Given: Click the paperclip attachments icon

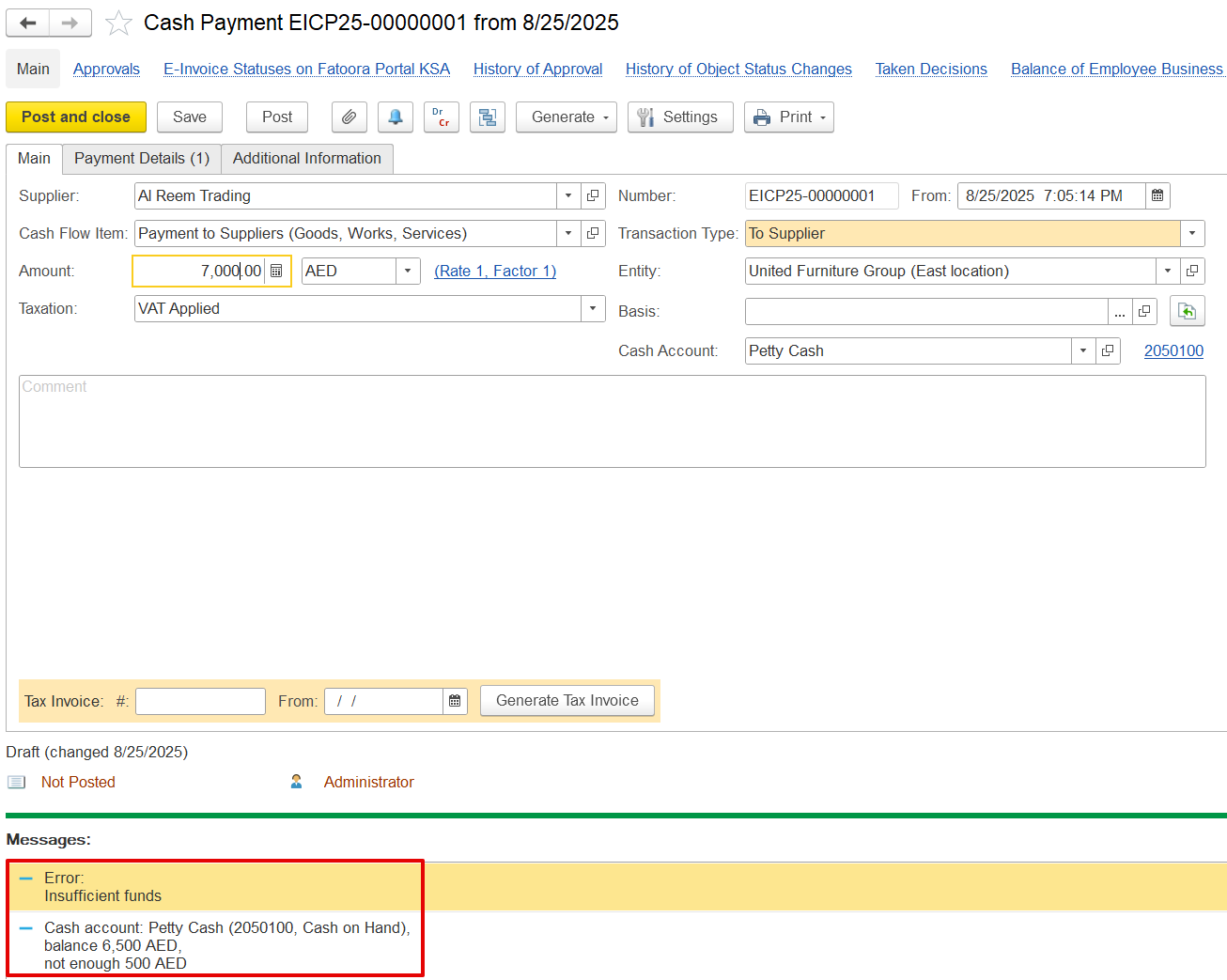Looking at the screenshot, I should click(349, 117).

---

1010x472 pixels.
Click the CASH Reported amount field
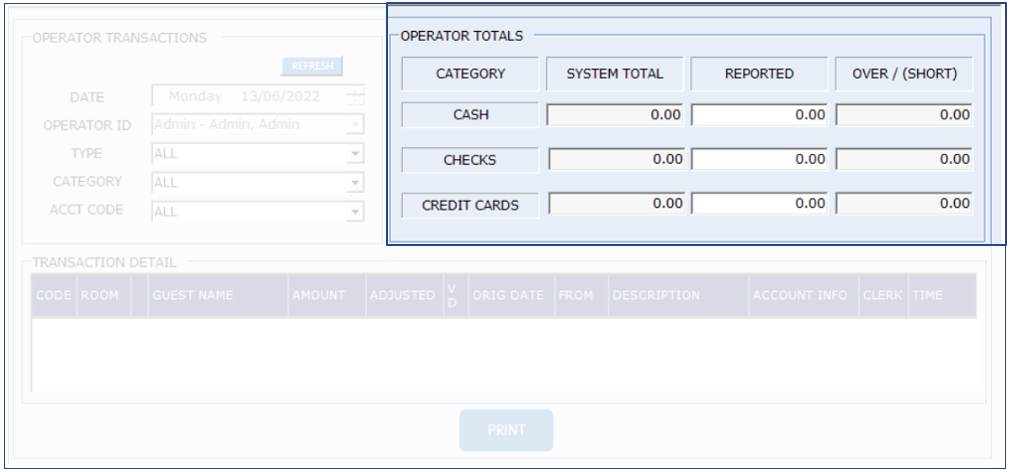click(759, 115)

THE REQUEST - Render the records starting at the line that contains "1010x472 pixels." and ending at the line that contains "click(759, 115)" as a Markdown table with the columns Number and Record line, one row per line, with blank lines left out. Give only those lines, and leave the pictures out.

FINAL RESULT -
| Number | Record line |
|---|---|
| 1 | 1010x472 pixels. |
| 2 | Click the CASH Reported amount field |
| 3 | click(759, 115) |